▶ [JOB]: Which lines of the data below contain the string "what"? Filter them out and copy each one in full.

===== TASK DATA =====

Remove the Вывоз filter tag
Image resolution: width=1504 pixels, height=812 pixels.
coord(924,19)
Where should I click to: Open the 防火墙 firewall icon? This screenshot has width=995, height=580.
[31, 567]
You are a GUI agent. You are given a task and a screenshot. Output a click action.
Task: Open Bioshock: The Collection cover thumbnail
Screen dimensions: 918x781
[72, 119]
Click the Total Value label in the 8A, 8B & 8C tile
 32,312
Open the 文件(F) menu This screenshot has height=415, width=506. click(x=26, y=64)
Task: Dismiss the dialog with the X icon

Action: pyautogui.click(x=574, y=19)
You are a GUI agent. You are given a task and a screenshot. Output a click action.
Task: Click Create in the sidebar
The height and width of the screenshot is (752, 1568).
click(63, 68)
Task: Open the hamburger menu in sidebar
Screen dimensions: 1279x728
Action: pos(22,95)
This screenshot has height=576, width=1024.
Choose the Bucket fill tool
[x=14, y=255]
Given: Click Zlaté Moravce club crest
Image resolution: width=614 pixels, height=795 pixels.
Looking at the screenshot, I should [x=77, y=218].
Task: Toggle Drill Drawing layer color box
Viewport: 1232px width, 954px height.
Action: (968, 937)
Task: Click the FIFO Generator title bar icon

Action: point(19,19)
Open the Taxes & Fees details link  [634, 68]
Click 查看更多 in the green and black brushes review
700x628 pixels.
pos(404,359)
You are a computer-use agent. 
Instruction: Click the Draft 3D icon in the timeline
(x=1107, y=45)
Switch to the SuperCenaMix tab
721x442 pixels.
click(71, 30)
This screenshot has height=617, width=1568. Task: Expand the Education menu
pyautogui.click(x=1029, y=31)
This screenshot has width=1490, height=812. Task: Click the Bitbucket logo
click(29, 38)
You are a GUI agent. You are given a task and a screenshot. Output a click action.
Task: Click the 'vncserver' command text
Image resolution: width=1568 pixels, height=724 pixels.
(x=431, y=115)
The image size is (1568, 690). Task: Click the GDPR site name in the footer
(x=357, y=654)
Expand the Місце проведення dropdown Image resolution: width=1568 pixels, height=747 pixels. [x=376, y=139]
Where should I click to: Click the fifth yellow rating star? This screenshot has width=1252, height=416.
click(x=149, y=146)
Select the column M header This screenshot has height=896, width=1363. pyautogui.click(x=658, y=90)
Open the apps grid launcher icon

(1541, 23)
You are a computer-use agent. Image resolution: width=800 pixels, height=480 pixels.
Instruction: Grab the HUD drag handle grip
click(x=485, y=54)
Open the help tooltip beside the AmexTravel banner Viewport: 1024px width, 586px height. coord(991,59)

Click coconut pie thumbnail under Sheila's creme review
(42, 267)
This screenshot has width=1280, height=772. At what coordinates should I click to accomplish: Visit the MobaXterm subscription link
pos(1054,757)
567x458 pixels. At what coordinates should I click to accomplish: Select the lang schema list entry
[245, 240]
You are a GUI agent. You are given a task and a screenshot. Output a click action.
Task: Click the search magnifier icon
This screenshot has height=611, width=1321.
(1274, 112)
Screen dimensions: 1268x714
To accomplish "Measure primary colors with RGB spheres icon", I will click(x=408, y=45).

=====

▶ [CORRECT RESULT]:
This screenshot has width=1280, height=772. At what coordinates should I click to accomplish: Visit the MobaXterm subscription link
567x458 pixels. At what coordinates should I click to accomplish: Select the lang schema list entry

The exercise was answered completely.